### EXERCISE
Count the lines in the records below that contain the string "dropdown". Give only the number.

### TASK DATA
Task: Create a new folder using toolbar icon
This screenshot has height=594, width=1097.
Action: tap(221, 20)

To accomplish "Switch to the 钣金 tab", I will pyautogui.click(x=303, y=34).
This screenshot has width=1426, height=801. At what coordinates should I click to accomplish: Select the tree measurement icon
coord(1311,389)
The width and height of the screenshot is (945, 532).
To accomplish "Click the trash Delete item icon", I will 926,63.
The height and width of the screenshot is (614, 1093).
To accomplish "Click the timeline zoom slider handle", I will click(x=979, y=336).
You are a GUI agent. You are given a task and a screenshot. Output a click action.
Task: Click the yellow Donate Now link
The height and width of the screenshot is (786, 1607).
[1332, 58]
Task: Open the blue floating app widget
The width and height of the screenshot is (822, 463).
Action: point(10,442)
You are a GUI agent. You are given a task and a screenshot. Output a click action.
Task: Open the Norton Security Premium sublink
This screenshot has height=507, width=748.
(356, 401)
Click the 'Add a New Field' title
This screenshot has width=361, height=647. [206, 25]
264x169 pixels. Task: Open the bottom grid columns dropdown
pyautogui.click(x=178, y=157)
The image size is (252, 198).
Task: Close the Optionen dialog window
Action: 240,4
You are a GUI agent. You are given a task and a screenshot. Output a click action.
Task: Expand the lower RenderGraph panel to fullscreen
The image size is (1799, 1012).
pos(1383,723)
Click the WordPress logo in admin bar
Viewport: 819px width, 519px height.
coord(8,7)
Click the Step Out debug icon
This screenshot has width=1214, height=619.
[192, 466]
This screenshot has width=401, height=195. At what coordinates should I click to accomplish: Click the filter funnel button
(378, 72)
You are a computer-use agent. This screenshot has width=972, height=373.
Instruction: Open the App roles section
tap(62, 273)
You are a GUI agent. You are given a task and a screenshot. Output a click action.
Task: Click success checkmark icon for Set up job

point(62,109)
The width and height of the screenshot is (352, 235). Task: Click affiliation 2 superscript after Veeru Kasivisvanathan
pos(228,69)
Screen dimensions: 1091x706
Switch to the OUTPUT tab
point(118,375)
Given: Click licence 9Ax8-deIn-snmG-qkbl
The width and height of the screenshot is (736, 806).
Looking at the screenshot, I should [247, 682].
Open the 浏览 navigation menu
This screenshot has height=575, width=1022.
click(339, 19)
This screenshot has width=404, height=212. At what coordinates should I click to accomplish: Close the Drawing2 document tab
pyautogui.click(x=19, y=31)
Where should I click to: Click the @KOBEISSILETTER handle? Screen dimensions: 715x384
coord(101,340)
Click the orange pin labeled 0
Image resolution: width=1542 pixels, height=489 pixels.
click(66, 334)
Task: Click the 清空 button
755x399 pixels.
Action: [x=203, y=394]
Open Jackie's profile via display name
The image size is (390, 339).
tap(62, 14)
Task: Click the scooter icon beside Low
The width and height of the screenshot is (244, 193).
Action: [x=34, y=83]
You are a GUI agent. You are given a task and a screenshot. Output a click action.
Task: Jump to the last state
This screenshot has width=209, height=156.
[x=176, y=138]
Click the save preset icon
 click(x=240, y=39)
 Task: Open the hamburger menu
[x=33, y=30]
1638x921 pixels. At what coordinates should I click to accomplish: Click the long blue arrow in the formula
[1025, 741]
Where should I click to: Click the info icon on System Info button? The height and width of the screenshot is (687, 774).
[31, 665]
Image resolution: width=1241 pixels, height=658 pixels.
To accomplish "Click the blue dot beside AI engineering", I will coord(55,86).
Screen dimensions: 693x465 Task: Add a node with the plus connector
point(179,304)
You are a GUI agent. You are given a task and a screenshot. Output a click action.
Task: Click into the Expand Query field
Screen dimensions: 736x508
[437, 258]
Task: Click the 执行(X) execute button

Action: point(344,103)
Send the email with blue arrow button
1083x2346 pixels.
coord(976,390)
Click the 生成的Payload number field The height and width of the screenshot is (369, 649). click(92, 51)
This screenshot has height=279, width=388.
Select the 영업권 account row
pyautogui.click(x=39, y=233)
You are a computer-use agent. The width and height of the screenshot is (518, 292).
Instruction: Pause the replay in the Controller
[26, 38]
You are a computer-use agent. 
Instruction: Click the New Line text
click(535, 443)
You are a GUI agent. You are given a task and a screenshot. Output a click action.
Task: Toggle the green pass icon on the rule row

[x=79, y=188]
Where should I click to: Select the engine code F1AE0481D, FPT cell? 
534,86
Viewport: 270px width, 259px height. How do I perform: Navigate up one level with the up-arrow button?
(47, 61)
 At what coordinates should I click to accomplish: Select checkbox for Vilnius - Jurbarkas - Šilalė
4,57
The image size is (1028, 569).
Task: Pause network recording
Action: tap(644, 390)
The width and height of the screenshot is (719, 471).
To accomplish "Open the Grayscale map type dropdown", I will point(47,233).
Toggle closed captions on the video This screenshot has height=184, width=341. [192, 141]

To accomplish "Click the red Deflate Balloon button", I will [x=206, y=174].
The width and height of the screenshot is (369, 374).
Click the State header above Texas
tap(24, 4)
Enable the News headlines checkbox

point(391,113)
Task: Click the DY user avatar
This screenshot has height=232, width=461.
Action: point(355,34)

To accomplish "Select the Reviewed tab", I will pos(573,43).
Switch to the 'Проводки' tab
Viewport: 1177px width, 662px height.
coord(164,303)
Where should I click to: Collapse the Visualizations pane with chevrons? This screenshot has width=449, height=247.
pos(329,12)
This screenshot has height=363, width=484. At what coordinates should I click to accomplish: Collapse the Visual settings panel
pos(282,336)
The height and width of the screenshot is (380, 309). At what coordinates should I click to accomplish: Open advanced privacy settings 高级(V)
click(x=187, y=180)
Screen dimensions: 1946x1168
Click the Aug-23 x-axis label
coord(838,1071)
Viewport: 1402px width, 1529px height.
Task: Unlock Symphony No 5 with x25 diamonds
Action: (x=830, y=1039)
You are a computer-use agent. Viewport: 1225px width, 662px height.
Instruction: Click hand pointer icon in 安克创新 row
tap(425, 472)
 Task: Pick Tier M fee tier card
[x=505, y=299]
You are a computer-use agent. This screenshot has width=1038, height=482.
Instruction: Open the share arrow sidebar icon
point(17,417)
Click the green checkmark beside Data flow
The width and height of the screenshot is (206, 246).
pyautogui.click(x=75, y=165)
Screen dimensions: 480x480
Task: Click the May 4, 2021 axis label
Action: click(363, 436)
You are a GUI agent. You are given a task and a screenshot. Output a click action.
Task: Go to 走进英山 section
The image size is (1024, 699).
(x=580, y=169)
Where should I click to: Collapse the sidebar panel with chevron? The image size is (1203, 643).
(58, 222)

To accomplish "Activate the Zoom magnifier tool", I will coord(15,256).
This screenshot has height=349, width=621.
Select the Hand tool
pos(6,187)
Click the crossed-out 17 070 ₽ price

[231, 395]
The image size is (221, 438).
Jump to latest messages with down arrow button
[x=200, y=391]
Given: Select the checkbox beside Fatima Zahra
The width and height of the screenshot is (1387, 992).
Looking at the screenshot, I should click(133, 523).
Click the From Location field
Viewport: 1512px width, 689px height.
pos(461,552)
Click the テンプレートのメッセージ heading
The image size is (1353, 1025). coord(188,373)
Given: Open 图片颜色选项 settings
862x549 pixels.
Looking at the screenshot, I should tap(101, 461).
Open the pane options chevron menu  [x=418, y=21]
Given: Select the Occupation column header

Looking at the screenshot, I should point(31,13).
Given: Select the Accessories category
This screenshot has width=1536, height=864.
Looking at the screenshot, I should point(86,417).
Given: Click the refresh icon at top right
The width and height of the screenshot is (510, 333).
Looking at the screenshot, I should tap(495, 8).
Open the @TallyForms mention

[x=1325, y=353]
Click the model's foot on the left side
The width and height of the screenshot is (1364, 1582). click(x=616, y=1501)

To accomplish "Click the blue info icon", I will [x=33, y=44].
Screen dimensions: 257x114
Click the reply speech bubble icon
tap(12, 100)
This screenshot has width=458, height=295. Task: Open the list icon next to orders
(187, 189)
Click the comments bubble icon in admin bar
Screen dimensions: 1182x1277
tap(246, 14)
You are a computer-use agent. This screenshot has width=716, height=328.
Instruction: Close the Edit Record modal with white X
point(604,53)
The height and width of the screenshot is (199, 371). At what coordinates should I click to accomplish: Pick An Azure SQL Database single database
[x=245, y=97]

### RESPONSE TO THIS EXERCISE
2